Now, Guy, what a whole different story. Ahh what a story. Guy has changed a lot to, but for the better as well. He has matured a lot as well. Probably the most mature 11 year old I know. I would have to say Guy and I really got close on this vacation actually, or at least to me anyways. I learned a lot about him that I didn't know, got to spend some good times together, my uncle, him, and I went to Guy's first TBL game. OH what fun that was! Great game! He got me 3 games for Christmas, Frontline (which is a kick butt game, Prey (which I am still learning), and Ghost Recon (oh the memories). The games where a great gift, and much needed. I was getting sick of playing the same 3 games I had for the xbox.
I also got a sweat shirt from my aunt and uncle. It was a CVSA sweat shirt, which is Guy's hockey team. He told me that I had to wear it on game days. I had no problem with that. Well this past Saturday and Sunday was actually a tournament weekend for Guy. I woke up Saturday morning and slipped that sweat shirt on. wore it through the night and into Sunday. The ended up coming in 2nd, which is pretty darn good if you ask me.
I had said that this was a emotional week though. Its been rough getting back into routine after spending 12 days with Guy. The kid is like a brother to me, a little brother. I love hanging out with him, spending time, and just doing what ever. And thats what we did while he was here. Saying goodbye to him was one hell of a task. and to add to my already bad habits of going to bed late, I have been having trouble sleeping at night cause Ill stay up thinking about the great times we had together. Its hard for me to just let go of these things because, I don't want to forget, ever! I don't want to forget the fun that we had together, which is why I just got done spending an hour typing it all up.
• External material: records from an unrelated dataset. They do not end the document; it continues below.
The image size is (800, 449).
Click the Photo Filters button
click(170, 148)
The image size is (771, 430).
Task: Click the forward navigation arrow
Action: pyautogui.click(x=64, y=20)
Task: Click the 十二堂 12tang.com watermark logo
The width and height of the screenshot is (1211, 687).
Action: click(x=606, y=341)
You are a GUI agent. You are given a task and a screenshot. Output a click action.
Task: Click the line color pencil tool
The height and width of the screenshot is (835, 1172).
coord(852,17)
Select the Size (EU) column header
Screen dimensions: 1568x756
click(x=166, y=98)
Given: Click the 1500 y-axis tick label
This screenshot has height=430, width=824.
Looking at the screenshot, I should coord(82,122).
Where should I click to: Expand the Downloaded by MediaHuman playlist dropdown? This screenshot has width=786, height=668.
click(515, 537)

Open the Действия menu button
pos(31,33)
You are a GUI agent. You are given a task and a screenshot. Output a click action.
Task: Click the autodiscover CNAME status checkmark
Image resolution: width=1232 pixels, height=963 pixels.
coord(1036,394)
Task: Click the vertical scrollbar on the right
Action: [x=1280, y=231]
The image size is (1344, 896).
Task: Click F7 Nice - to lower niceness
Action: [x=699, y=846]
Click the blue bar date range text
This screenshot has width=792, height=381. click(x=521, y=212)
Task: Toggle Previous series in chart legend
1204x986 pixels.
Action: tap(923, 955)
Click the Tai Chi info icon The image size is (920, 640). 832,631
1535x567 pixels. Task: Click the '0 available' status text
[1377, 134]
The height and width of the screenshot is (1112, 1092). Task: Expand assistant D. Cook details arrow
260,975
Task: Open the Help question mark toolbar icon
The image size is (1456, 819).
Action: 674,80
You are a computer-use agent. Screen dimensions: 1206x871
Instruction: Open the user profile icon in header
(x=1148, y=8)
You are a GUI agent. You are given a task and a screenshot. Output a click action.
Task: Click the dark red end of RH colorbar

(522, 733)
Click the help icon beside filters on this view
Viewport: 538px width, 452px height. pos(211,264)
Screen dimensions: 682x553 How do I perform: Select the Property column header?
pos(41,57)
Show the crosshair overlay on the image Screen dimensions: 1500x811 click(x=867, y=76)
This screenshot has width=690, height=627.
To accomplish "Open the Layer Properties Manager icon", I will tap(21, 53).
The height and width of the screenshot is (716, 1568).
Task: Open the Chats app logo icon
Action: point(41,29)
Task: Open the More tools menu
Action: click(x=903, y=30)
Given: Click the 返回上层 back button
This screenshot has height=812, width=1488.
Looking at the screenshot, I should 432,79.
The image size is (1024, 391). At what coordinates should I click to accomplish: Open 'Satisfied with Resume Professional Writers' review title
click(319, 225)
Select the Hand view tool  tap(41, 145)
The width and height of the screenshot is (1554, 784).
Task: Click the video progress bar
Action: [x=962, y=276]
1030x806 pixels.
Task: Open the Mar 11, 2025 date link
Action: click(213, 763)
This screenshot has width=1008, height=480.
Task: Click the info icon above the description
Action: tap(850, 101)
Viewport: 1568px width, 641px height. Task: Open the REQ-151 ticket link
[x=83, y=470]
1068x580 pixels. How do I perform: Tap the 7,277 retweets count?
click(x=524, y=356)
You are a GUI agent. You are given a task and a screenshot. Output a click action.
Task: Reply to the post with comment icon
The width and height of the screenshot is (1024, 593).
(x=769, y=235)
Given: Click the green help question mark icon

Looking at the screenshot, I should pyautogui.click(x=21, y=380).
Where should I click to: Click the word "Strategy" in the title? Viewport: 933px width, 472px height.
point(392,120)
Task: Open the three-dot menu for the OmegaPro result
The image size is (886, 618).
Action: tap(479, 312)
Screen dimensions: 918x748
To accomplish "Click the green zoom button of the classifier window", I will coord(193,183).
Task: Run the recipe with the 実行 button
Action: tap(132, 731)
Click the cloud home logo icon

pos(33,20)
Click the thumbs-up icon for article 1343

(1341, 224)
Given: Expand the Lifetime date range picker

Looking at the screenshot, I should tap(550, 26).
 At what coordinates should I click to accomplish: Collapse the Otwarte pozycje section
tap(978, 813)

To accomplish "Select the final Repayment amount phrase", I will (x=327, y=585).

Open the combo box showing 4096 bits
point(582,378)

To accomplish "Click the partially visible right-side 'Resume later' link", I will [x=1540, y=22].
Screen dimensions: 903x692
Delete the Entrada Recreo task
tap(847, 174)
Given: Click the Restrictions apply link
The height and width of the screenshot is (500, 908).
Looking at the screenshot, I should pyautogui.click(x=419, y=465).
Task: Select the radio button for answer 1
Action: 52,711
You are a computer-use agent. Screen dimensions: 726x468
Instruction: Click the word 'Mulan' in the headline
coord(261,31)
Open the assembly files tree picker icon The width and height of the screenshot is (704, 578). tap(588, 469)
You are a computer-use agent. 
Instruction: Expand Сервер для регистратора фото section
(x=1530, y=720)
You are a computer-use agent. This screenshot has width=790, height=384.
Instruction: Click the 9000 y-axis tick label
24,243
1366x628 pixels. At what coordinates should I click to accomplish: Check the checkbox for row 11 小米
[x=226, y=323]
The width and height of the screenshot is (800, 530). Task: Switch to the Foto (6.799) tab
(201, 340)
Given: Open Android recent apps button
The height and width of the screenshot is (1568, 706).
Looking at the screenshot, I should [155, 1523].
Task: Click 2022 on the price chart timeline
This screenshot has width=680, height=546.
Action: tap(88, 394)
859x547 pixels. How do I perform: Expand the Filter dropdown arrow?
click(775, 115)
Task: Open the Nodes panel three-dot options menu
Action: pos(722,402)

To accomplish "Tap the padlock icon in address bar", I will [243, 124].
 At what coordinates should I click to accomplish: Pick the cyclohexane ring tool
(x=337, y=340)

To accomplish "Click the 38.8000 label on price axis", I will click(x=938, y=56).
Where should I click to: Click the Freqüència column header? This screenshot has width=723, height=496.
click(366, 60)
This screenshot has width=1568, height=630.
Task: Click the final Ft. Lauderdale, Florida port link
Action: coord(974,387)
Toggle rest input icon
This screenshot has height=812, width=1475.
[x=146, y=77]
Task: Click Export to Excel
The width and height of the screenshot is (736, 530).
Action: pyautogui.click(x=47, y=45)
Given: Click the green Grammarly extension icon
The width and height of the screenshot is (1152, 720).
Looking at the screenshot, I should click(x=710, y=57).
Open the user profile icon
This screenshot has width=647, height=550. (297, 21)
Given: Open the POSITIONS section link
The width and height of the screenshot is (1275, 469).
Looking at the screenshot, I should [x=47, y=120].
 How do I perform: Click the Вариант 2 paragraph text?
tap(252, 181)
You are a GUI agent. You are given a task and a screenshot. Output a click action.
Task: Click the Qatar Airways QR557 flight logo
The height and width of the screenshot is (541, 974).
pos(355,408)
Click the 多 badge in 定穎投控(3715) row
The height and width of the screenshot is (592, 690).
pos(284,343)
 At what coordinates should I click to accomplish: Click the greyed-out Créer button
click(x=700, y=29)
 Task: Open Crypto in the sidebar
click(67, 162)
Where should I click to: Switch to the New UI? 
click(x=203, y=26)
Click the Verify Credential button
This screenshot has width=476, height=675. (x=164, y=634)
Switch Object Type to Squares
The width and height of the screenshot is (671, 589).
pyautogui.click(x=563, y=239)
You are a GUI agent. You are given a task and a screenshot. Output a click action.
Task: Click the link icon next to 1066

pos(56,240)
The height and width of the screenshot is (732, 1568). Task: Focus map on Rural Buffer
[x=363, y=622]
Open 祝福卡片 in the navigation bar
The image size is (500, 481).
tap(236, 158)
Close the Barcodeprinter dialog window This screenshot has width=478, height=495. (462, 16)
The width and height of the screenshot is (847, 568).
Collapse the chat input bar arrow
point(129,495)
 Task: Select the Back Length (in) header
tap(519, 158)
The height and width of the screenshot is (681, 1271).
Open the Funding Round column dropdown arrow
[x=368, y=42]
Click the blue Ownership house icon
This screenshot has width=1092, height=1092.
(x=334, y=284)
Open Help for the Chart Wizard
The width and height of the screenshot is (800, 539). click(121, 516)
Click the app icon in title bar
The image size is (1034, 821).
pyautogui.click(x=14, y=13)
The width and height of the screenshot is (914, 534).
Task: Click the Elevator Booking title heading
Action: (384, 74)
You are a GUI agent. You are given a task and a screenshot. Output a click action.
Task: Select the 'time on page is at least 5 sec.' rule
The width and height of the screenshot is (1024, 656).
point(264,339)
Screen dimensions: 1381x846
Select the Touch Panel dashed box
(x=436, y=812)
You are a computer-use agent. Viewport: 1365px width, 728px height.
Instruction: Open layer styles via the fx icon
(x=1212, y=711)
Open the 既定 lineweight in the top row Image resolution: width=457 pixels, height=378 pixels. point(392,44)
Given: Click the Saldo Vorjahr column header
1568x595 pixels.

I love all my cousins, but the love that I have for Guy is different, is a brotherly love, which is a whole different level of love, trust, and respect. we had agreed that we would talk at least once a week when he left. So far he has stayed true to that. I tell you, every time I get a text from him, or a call from him, i not only get a smile on my face, but i stop what I am doing to talk to him. I literally walked out of longhorn the other day to talk to him. It hurts not being able to cheer him on in person. It hurts knowing that I am not going to be the one to help him through high school, or problems he may have, or to teach him stuff. At least he has a sister though, and 2 cousins that live near him. He has good friend as well. As much as I want to be the one to help him when he needs it, or to cheer for him when the time comes, I will have to settle for the back seat. I guess its just hard to do when you care this much. Anyways, losing my track of though quickly. I need sleep. Good night, and hopefully I will be posting again soon.